How exactly is this sign represented? I asked the Old Priest,
“How do you symbolize the Sun in your mythology?”
‘The simpler representation of the sun is a cross.”
It’s true, many of the primitive religions used to represent the sun with a simple cross, but the lid didn’t have any evident cross, or so we thought. It finally became obvious when we reversed and overlapped the border designs of the lid. We could then clearly see the form of the missing cross, the proof we needed and which provided the key to decode the rest of our enigma, the missing part of all the puzzles. We were amazed to find so many other details in front of us, and it all made sense. What before were chaotic images, when joined with the missed second half of the opposite border, became clear designs. We were now confronted with the symbolic designs of the Mayan mythology.

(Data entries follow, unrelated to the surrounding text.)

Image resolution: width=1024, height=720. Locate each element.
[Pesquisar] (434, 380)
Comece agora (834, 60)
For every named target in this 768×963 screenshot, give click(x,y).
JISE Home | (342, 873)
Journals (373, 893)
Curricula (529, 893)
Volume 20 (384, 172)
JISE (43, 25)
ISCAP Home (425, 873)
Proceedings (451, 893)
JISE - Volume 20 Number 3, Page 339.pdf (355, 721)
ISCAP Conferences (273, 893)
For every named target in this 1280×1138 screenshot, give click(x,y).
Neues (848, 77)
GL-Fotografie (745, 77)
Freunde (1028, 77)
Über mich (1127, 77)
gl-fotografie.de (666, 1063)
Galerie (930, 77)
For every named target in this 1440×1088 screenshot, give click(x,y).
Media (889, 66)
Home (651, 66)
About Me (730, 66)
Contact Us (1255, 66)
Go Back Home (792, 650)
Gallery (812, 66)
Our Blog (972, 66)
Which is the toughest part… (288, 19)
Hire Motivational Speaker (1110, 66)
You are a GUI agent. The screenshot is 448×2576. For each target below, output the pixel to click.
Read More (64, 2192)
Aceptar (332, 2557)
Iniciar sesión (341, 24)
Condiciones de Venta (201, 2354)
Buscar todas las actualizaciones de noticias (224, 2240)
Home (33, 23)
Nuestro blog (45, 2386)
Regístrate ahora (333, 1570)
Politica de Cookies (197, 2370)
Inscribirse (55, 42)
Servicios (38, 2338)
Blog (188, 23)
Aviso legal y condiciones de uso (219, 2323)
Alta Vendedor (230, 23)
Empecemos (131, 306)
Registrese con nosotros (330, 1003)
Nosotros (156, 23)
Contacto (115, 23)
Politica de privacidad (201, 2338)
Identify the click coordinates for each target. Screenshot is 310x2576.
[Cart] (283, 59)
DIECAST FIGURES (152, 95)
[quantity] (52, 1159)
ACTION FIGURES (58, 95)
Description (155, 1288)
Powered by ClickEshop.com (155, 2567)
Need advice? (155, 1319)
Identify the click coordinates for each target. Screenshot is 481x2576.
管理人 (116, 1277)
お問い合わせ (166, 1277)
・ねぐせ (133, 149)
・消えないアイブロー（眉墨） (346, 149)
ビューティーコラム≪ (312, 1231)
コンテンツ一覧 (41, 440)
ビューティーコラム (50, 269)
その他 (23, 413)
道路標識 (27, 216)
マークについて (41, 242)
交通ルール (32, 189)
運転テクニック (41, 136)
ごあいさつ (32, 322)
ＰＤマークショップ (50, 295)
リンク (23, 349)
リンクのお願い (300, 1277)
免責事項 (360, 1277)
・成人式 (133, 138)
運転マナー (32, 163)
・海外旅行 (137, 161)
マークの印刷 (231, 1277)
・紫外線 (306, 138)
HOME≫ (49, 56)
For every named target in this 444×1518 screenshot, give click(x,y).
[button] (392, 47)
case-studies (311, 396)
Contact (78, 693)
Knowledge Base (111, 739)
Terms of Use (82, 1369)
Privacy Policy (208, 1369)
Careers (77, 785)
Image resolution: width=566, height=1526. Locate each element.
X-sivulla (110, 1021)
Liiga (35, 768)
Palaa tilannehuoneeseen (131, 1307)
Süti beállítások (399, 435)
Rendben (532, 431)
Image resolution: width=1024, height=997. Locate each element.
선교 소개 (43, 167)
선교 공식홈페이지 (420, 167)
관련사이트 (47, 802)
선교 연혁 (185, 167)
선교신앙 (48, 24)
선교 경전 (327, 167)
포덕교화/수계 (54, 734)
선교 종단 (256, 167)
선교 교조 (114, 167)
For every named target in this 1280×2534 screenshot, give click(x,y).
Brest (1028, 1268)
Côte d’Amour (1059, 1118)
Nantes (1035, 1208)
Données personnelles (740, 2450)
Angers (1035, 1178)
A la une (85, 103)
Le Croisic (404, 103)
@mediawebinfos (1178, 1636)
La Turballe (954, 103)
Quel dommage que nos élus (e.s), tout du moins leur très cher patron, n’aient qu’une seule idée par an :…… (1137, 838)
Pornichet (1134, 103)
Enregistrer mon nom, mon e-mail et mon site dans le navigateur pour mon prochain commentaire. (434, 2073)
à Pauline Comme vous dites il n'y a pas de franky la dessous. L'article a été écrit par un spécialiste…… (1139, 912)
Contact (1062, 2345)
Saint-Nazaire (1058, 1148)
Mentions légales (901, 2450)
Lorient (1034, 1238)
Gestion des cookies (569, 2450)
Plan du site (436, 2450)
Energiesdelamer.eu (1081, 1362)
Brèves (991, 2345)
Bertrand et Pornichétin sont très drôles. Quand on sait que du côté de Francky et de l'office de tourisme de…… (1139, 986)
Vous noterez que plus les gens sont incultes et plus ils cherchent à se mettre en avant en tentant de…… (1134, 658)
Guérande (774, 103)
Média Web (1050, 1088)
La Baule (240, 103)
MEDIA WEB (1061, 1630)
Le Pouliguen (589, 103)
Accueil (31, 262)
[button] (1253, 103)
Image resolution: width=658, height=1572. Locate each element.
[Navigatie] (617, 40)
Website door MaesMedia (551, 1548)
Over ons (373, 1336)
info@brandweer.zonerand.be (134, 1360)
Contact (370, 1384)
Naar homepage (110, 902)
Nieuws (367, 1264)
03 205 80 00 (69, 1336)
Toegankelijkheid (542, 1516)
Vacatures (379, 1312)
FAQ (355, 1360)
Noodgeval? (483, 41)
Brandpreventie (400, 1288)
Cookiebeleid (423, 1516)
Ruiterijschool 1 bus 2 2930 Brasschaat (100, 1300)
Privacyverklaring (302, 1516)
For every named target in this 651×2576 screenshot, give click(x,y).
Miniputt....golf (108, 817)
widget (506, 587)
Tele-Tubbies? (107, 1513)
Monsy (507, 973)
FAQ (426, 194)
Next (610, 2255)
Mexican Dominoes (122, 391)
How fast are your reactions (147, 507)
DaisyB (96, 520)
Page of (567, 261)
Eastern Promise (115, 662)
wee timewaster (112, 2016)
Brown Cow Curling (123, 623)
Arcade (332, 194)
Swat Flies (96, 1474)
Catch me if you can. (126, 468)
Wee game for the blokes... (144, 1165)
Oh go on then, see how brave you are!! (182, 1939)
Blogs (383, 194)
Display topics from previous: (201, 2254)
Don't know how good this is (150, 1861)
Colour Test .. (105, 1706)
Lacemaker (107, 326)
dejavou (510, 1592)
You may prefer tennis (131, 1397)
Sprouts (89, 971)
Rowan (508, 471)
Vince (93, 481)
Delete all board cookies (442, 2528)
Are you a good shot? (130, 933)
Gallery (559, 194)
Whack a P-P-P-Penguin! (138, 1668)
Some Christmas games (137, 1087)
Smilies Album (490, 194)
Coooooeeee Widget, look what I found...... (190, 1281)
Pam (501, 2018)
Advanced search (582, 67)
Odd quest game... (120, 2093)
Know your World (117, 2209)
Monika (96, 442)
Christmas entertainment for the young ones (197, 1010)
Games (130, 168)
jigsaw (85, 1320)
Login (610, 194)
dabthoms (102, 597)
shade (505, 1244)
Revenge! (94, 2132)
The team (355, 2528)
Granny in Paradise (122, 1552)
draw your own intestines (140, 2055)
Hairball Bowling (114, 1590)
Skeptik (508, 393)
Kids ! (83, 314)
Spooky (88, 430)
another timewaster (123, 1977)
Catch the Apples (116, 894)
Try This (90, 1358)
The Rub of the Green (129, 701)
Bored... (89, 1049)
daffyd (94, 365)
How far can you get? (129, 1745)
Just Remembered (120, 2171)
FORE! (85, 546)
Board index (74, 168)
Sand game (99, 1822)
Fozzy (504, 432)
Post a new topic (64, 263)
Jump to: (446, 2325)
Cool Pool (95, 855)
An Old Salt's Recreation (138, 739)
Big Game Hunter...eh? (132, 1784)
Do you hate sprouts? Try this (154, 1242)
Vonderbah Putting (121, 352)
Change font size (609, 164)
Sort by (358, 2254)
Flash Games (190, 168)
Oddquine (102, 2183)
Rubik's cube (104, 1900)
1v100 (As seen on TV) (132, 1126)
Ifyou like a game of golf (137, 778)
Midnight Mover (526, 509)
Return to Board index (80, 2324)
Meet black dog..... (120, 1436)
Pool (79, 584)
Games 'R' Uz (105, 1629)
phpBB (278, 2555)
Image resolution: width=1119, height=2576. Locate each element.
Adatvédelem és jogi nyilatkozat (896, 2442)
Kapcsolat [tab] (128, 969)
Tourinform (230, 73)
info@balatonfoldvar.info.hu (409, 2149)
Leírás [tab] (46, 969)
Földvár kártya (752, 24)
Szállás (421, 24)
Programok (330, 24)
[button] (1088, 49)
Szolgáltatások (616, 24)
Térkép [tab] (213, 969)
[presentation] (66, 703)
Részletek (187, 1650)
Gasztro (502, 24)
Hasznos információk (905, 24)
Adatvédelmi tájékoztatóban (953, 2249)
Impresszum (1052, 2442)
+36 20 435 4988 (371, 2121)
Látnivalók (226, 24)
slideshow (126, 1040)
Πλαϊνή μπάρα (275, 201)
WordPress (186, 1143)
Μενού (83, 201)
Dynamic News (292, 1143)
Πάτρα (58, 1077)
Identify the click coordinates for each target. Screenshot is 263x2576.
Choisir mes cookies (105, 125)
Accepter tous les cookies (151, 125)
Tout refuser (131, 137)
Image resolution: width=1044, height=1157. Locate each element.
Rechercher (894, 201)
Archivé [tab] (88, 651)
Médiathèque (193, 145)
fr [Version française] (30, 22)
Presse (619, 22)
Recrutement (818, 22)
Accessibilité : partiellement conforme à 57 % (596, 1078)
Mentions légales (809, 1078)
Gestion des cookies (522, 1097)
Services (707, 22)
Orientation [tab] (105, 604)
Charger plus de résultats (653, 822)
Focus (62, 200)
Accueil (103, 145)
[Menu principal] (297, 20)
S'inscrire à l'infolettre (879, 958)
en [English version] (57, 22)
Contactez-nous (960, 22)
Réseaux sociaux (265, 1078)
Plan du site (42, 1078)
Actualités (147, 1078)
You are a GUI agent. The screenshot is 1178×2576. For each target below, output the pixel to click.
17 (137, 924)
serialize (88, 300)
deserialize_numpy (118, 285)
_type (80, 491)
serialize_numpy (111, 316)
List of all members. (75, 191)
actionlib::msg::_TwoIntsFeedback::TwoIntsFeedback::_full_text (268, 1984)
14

The most evident was a dragon, symbolizing fertility. We also found the face of one jaguar, one monkey was visible with his arms outstretched over his head, and there was also a stylized snake head, and the figures of two bats flying in opposite directions. All of them completed their myths as it was narrated in the book of creations, so we could conclude that the lid could possibly be the Mayan Popul vuh.
Out of all those images, the most important was the figure of the Jaguar, which is the representation of the fifth age of creation, the one which, in their mythology, is the one existing now in our present days.
Astutely the artist had disguised part of the figures of the book of creation because he had only clearly represented the first four cycles of creation, mentioned in the Mayan legends. The creator of the lid cleverly had hidden, from the prying eyes of the casual onlooker, the complete view, distorting in this way the meaning, to anyone who wasn’t profoundly aware of the complete mythological story of creation.
Naturally, I owe most of the merits in those discoveries to the help of the Old Priest, who had interpreted for me the majority of the mysteries of their past civilizations.